Thomas Visser Colorless green ideas sleep Swiftly

Open Source Swift: Asynchronous values revisited

Ten days ago, I wrote a post about asynchronous values as first-class citizens in Swift. Something happened between then and now. Something big, something great: Swift was Open Sourced!

This obviously puts the contents of my previous post in a different light. There’s so much to see, read and learn now that everything is in the open. A lot of questions were answered, including the questions I ended the post with:

The prospect of an open(er) Swift with the (faint) possibility of being able to file a pull request for this really excites me. Of course, there’s a long way to go from a blog post to an actual working language feature. It will be so much harder and so much more nuanced than what I’ve described so far. It’s been an amusing thought experiment though and I’d love to learn what it would take to make this reality.

Swift is not just ‘open(er)’, it is completely open. Code is on GitHub, discussions on mailing lists and bugs are tracked in JIRA. Apple is very serious about making Swift the next big programming language and wants the community to shape, build and own it. I love it! Filing a pull request has become a real possibility.

It comes as no surprise that the Swift engineers at Apple have also been thinking about adding support for asynchronous programming (they use the term ‘concurrency’) to the language as well. The Swift Programming Language Evolution document however mentions it as being out of scope for the Swift 3.0 release.

To get an idea of how much harder and more nuanced an actual implementation would be compared to what I made up, we can have a look at a proposal by Swift engineer Nadav Rotem.

The proposal primarily describes a thread-safety layer that allows developers to write safe concurrent code and could serve as a foundation for third-party high-level concurrency solutions. When using the proposed thread-safety layer, the compiler can verify the correctness of the code and protect the developer from bugs. This fits nicely with Swift’s overall emphasis on safety.

Safety is not guaranteed when directly building on top of something like Grand Central Dispatch, which is exactly what BrightFutures is doing now and which is also the mindset with which I wrote my post. I didn’t think big enough when it comes to safety and the low-level features it requires. (Mainly because I haven’t got a clue.) Instead, I focussed more on the high-level usage.

Swift Evolution

So, what’s next? There seems to be room for a proposal on a high-level concurrency model for Swift.

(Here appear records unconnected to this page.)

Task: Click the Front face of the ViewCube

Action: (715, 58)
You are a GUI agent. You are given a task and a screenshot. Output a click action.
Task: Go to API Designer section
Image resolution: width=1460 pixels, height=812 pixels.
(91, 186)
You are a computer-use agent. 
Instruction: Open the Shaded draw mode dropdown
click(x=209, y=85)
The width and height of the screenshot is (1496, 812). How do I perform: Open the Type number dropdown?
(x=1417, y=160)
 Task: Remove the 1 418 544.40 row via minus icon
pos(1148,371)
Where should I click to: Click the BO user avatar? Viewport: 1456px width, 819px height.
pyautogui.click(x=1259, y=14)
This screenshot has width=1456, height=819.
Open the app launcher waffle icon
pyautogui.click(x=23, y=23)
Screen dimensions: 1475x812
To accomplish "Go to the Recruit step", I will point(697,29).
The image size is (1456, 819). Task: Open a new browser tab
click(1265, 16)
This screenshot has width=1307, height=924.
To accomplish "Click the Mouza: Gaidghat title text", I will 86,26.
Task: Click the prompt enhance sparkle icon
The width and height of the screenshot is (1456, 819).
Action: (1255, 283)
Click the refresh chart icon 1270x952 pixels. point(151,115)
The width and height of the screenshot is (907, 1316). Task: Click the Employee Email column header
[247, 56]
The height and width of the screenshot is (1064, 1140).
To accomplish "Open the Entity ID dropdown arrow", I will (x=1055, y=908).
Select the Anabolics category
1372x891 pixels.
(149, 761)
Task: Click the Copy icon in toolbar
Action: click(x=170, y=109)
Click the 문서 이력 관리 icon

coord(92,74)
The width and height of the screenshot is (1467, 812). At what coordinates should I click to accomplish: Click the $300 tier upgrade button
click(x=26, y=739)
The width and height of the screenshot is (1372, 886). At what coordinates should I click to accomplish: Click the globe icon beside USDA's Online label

The Swift Evolution Process guide states that the first step would be to discuss the feature on the swift-evolution mailing list. Next is developing a proposal, followed by a review by a member of the core team. The proposal itself is a pull request on the swift-evolution repository. Once it’s in there, it can be scheduled to be implemented for a future release.

The whole process seems interesting and exciting, ambitious but also slightly daunting and surely time consuming. I’ll have to think about it.